Carlos wondered when he became so accustomed to the many changes around him that everything started to blend in together. He wondered if it was the same for his older siblings when they were alive the year he was born, the years blurred together like paint on a canvas, the singular second of when they jumped from Florence to Topeka no different than two hundred years.
Momo and Carlos rode the bus on the hyper way out of Topeka and into Stull, in block thirty-four, in what was formerly known as Kansas. Momo let out another groan as they arrived at the small town. She expected something easy, but life or the afterlife was never easy.

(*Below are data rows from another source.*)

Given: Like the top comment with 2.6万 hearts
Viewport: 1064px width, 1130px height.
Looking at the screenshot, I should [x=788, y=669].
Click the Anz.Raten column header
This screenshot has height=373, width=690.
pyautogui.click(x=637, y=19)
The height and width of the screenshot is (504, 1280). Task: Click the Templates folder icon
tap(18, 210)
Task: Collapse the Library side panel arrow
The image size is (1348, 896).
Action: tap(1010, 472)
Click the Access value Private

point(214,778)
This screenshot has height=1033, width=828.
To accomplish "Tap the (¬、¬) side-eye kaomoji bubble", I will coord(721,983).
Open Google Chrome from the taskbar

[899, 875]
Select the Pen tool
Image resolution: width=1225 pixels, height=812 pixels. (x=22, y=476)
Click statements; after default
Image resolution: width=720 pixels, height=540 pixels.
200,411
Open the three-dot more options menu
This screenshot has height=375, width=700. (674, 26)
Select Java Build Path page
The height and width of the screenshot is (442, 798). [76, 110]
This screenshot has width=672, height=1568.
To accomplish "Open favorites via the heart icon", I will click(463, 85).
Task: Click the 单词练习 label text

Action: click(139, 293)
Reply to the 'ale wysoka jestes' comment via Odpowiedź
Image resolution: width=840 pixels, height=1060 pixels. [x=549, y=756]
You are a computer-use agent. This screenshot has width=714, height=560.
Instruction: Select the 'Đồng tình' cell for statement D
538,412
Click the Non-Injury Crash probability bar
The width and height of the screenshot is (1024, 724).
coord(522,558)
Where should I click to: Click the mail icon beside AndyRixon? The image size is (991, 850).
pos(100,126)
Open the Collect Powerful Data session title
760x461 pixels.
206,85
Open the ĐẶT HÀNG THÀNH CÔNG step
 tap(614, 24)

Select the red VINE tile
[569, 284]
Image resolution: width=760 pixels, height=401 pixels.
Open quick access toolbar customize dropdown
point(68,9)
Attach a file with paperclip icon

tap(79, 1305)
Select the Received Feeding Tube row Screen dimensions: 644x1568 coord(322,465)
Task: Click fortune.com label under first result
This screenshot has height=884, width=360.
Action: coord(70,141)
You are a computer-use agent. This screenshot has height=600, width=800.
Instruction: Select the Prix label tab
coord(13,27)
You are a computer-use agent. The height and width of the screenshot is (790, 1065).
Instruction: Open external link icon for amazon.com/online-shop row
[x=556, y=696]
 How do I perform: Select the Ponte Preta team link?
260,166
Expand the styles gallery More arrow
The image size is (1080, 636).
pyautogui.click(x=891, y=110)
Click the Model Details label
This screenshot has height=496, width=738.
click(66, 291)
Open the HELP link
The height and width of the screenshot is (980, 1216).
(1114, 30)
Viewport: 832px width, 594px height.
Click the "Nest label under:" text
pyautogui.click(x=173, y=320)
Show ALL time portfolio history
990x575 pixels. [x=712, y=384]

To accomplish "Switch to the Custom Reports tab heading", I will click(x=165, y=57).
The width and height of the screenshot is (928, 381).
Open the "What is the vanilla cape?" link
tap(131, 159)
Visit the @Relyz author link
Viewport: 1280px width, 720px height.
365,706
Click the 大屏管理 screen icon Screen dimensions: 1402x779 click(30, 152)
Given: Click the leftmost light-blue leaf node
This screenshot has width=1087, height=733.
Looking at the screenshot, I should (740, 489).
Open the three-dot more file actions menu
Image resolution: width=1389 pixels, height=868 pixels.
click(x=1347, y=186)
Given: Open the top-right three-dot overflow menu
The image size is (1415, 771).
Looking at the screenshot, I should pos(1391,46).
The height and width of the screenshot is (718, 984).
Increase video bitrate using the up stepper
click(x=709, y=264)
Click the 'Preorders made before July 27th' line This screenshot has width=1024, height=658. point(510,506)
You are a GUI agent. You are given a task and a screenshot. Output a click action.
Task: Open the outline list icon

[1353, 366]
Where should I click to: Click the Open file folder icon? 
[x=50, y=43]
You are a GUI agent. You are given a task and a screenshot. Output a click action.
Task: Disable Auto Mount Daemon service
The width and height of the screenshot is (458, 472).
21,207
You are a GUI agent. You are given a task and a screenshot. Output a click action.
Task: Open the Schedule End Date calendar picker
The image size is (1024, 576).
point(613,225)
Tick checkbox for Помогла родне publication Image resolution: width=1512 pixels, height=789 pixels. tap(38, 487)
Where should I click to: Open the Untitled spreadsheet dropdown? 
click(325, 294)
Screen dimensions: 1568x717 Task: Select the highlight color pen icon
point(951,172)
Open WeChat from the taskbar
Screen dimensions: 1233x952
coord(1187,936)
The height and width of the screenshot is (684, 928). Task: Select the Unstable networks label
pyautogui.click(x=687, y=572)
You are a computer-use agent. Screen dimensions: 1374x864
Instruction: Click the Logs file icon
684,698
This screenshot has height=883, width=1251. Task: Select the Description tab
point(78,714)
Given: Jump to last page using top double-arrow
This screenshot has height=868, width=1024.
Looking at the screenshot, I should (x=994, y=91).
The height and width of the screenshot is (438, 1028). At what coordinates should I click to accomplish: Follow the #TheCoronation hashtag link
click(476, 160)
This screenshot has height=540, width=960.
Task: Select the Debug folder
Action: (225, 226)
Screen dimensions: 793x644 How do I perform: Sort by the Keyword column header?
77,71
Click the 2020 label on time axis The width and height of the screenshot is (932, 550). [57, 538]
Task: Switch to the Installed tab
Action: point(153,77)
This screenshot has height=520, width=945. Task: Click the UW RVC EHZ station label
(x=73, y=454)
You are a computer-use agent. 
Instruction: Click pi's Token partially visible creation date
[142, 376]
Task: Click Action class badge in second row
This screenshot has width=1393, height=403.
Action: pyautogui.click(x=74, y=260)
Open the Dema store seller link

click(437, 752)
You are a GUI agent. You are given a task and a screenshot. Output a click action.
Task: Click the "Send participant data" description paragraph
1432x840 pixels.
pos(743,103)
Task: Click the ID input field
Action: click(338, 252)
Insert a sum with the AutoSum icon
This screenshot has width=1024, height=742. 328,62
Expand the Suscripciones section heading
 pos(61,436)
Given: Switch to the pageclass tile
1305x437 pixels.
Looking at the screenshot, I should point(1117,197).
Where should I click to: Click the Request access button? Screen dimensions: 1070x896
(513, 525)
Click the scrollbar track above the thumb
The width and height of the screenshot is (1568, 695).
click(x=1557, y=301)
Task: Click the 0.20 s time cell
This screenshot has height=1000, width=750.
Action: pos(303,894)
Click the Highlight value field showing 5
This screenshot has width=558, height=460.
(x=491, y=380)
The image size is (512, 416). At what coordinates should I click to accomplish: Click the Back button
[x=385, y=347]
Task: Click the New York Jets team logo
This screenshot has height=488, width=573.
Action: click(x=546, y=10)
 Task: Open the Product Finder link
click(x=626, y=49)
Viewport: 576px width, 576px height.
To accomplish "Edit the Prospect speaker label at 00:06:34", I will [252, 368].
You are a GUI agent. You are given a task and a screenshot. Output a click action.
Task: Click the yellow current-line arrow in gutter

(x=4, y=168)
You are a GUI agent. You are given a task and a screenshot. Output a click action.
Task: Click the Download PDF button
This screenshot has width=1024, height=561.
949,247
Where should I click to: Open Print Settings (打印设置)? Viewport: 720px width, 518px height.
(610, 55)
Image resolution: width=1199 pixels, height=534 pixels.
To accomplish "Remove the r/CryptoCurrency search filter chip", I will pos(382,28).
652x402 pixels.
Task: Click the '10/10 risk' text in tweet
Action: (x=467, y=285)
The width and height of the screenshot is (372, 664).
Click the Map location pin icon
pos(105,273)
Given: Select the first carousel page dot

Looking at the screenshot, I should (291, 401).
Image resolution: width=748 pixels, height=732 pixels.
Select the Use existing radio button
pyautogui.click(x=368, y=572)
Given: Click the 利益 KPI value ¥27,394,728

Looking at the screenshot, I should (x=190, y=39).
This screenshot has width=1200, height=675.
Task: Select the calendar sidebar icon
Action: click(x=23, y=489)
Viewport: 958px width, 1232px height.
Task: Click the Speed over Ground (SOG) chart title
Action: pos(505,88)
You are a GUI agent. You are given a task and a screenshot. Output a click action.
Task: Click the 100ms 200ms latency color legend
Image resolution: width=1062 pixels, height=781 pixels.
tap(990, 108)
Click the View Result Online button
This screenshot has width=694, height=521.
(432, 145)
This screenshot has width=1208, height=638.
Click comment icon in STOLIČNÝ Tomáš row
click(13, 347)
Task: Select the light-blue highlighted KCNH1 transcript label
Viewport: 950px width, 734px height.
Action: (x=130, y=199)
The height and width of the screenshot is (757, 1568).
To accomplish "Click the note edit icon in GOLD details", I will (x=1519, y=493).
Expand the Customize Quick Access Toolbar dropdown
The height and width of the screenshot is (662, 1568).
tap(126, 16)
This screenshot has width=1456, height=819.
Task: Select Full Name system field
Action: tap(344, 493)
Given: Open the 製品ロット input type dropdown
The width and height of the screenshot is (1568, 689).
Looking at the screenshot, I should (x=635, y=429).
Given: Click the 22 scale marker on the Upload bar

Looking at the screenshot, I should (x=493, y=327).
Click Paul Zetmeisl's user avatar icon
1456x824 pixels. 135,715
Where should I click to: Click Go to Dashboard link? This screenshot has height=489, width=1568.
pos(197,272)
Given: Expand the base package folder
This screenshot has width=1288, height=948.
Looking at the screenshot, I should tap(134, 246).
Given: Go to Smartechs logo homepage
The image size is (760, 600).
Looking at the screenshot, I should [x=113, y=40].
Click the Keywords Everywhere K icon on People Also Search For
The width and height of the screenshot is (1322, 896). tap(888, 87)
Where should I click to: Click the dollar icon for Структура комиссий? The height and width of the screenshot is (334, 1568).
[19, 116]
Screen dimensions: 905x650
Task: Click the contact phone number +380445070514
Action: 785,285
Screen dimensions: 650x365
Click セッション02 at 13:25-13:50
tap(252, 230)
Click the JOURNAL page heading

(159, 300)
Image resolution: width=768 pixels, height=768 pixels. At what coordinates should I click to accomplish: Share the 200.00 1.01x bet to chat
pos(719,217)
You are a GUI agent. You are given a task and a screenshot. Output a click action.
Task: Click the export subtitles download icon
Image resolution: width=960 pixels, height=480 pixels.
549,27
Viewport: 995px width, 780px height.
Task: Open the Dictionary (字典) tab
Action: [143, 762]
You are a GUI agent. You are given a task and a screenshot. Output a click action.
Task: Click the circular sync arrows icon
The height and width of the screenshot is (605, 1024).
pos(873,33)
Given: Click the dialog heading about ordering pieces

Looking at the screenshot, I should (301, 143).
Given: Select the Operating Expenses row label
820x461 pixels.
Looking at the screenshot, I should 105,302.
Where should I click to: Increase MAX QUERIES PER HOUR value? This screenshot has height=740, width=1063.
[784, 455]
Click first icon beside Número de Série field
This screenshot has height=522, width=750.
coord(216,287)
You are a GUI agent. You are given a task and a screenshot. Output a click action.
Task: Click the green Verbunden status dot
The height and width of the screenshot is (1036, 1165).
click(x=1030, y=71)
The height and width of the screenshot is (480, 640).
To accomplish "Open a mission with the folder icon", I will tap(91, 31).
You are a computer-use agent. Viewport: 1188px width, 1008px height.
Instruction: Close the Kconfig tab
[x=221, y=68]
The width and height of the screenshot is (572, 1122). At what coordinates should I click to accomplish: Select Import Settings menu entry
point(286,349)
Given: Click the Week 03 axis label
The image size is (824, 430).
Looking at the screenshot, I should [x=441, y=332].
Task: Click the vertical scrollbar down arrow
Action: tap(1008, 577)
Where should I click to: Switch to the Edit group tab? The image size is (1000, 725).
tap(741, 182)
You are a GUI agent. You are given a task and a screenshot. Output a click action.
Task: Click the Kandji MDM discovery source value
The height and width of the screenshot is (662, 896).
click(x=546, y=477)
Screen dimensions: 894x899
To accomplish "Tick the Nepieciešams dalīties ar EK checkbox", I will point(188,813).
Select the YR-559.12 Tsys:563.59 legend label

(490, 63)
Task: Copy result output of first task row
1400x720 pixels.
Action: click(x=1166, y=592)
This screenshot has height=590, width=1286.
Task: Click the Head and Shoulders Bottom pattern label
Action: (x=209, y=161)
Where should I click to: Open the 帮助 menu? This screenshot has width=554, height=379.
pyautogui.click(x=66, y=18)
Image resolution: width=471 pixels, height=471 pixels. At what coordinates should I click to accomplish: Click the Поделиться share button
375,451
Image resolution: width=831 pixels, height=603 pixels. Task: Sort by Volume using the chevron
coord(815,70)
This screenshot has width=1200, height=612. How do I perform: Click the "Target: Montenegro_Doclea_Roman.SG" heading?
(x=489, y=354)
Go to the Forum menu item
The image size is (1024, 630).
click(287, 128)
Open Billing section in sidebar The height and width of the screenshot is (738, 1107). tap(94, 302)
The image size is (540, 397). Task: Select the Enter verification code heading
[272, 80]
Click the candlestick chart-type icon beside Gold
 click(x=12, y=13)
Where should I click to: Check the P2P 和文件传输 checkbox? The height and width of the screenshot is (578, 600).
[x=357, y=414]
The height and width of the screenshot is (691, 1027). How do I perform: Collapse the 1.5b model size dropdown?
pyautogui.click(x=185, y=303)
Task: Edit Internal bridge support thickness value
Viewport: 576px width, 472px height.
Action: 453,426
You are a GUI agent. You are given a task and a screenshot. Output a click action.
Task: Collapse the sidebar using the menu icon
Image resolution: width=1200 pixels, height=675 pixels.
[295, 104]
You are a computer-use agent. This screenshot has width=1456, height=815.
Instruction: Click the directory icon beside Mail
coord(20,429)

Florence was eight hours ahead, and by the time they had arrived at Stull, it was two AM in the morning, local time. Yet somehow, the quaint town was bustling alive with energy, people in costumes, police cars whoop whooping, shirtless men screaming, fanatics in black robes screaming about the coming of their lord and savior.
“Father, you’re telling me this place has a portal to Hell,” Momo asked.
“I overheard them talking about it at the monastery, and I decided to come as well. They didn’t want us coming with them, calling us a liability, saying we would stick out,” Carlos replied.
“Well, they’re not wrong.”
“Hey! They promised me a cure, and I’m going to get one! We can’t be picked out in this madness anyway!”
He was right.
The police were too preoccupied with the barrier they had created around the local cemetery to worry about a young girl who did not act like one, a priest with a penchant for blood, and a vibrating suitcase.
Stull was having its annual three-day party, the last day being on the Spring Equinox when it was fabled that Satan himself would rise from the cemetery to greet the world. Of course, he never did, but every year ne'er-do-wells, vagrants, and delinquents would use it as an excuse to go try something new during Spring Break.
The residents of Stull were not amused.
Most of them left the entire week, their houses and businesses boarded up, save for a brave few. One of the few places left open was a hotel called The Stullery. Carlos and Momo made their way there, preparing themselves for another strange day among the living.